Des mois plus tard, alors que le Concile en était à sa première session, Mgr Lallier, dans son Bulletin Religieux, parlait à nouveau des rapatriés.. Le Secrétariat Social écrivait : « Le problème qui se pose est le logement. » Il donnait quelques statistiques : 30% vivent en cohabitation – entassement – taudis moderne ; 30% vivent en hôtel ; 20 % en meublés ; 10% en Centre d’accueil de l’Armée du Salut ; 5% vivent en gourbis (St Julien, Château-Gombert, Grand Arénas.) Il est même précisé : à signaler que ces derniers n’étaient pas des miséreux en Algérie ; 5% vivent en caves et greniers.

 320 familles sont relogées en février 1963, mais 4.320 familles sont demanderesses. L’emploi représente un recul de 30% sur leur ancienne situation sociale. En on attend encore dans les prochains mois de 1963, 50 à 100.000 nouveaux rapatriés. Mais la note précise que les conditions de leur arrivée, seront heureusement très différentes de celles de l’an dernier et que la plupart on déjà prévu des « points de chute. » Il reste cependant que l’effort fait déjà dans les paroisses, pour accueillir et intégrer les familles rapatriées demeure un devoir impérieux pour tous.

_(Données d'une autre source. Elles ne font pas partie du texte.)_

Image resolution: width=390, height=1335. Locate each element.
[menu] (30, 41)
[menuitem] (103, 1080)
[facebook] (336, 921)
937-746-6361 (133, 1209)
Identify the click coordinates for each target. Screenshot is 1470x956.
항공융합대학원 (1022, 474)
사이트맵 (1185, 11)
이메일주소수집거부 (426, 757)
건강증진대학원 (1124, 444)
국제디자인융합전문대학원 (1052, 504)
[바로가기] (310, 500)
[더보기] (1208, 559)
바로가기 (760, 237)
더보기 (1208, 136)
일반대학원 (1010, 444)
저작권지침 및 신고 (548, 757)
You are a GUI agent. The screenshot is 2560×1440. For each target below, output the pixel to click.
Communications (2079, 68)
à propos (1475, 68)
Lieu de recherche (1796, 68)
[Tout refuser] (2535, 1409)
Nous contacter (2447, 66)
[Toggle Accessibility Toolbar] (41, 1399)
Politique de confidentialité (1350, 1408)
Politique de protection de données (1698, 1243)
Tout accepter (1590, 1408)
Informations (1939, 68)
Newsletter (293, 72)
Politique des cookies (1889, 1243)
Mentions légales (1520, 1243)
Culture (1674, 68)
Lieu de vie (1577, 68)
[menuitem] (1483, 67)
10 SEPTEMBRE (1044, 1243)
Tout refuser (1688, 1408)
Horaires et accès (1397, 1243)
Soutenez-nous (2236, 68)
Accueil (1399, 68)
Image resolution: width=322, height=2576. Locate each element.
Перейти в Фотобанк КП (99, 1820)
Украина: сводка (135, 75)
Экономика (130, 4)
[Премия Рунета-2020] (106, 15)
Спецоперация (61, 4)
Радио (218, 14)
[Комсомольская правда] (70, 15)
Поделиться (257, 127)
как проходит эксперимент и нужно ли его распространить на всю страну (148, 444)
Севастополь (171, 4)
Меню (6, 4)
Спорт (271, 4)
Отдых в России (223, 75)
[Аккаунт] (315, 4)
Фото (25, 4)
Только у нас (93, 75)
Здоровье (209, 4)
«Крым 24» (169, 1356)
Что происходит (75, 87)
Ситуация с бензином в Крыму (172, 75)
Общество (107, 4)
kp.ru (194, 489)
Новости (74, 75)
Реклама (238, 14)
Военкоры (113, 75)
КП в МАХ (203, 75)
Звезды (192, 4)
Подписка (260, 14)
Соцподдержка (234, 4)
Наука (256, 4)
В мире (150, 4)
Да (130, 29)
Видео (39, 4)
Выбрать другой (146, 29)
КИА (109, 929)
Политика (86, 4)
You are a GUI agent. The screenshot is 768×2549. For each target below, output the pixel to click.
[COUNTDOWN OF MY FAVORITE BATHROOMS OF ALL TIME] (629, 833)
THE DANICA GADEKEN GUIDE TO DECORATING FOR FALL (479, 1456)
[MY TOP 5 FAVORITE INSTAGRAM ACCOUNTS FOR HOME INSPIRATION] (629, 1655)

Tous le reste, Frères et Sœurs, vous l’avez vécu dans votre chair, vous l’avez vécu en famille, mais vous vous êtes désormais enracinés dans cette ville que nous aimons, dans cette Provence qui nous rappelle l’Algérie, et que nous avions célébré  en 1997.

Qui ne se rappelle la messe au Parc Chanot ? La réception à la Mairie où en recevant les Présidents d’Associations, vous nous aviez retracé, Cher Monsieur le Maire, ce que vous aviez fait personnellement pour l’Algérie et pour notre accueil,  dans ces temps où l’on ne voulait pas de nous. Ce matin encore je revoyais les photos et les articles de ces 14 et 15 juin 1997. Le temps passe, nos souvenirs restent vivants.

Alors que nous allons déposer le pain et le vin pour le sacrifice eucharistique, pain et vin qui deviendront le Corps et le Sang du Christ, je vous invite à prier pour chacun de nos frères et chacune de nos sœurs inhumés dans cette Terre d’Afrique du Nord, sans oublier les prêtres, religieux, religieuses qui ont témoigné du Christ ; et sans rien renier du passé glorieux de nos devanciers, à prier pour la paix, pour la réconciliation entre nous, afin que nous montrions, que nous sommes toujours unis, malgré nos différences bien légitimes.

C’est à ceci que vous serez reconnus comme appartenant au Christ : à l’amour que vous aurez les uns pour les autres.

Pas de haine, pas de rancœur ; seulement une prière d’action de grâce, vers Celui qui sait tout et qui nous conduit sur le chemin qui nous mène vers Lui.

Que Notre Dame d’Afrique et Notre Dame de la Garde, veille sur nous tous. Amen. J-P Ellul.